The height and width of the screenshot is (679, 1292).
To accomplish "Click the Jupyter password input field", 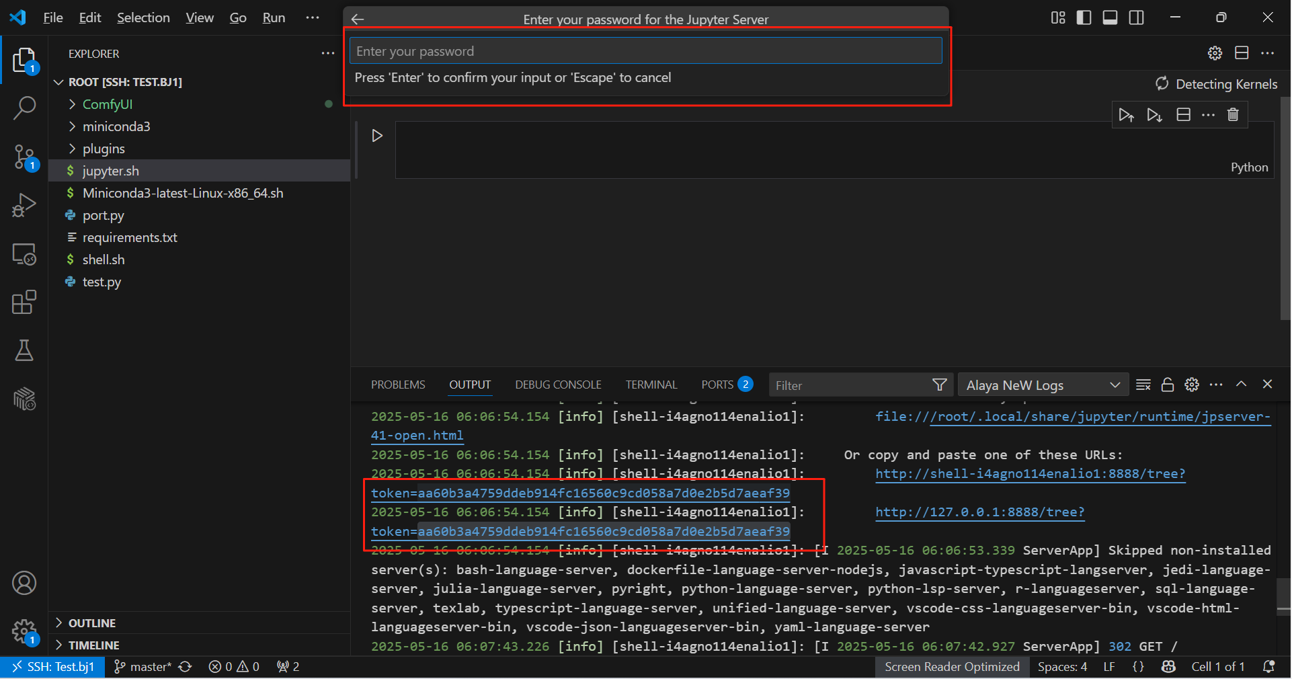I will pos(645,51).
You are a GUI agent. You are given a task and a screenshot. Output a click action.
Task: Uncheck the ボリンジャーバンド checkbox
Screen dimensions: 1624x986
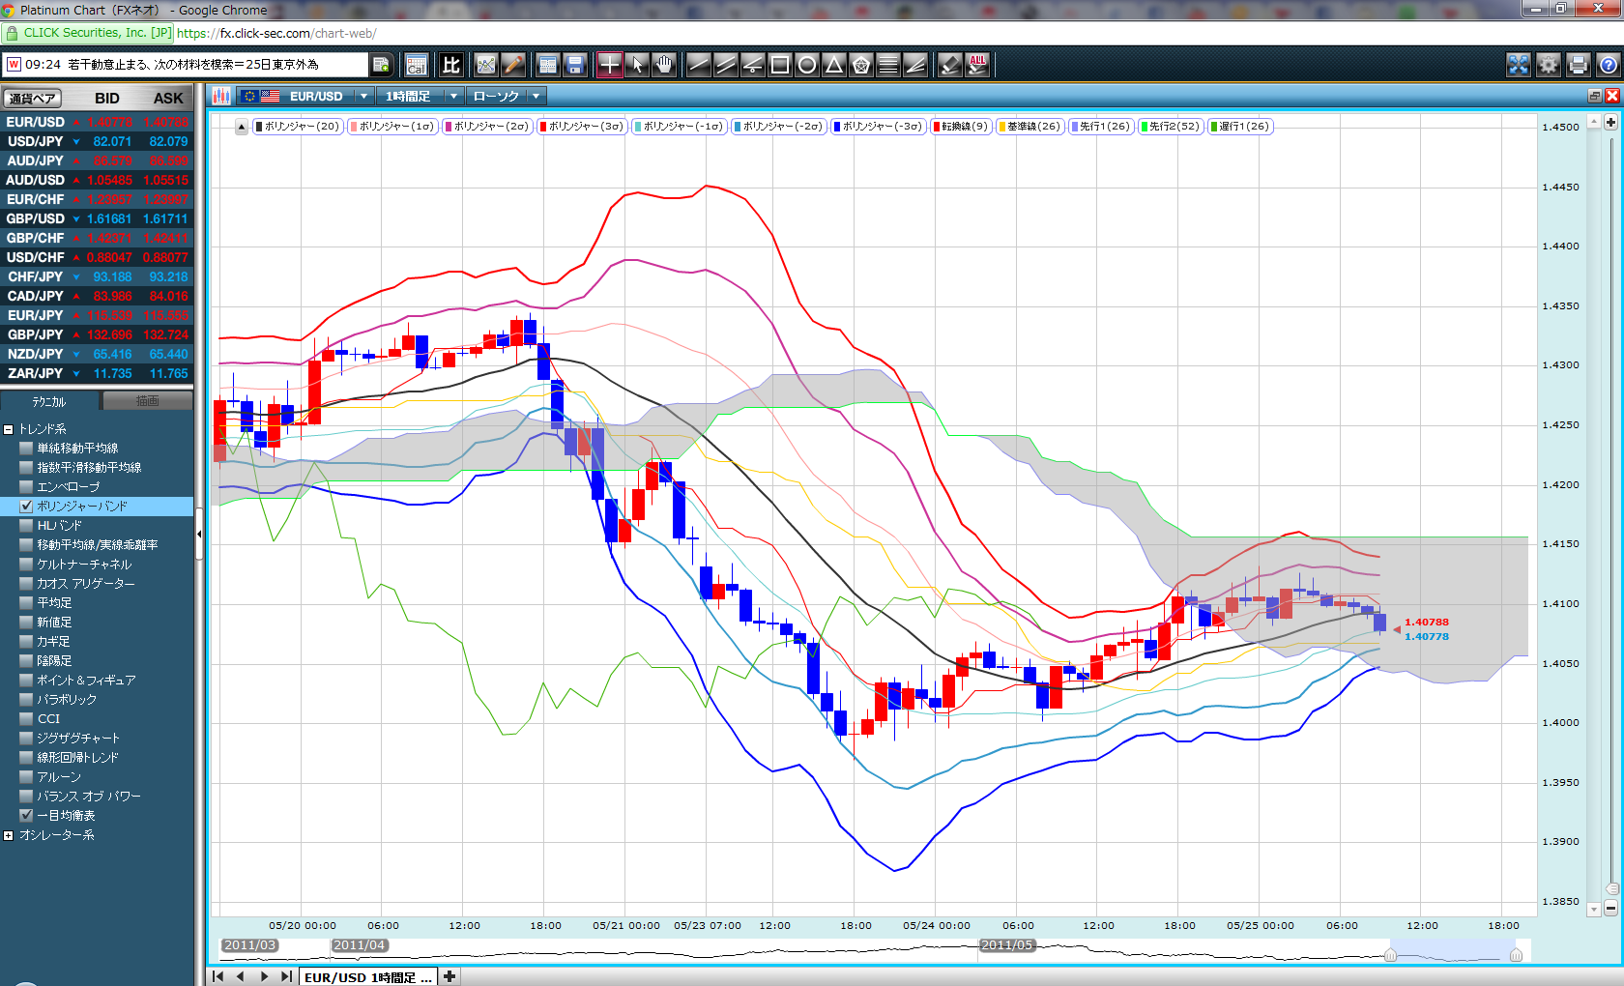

================================

Working down from the line with "You are a GUI", copy each line exactly until the last line of the entries, which is also included. Omit the pictures.

§ **Answer to this exercise**:
You are a GUI agent. You are given a task and a screenshot. Output a click action.
Task: Uncheck the ボリンジャーバンド checkbox
Screen dimensions: 1624x986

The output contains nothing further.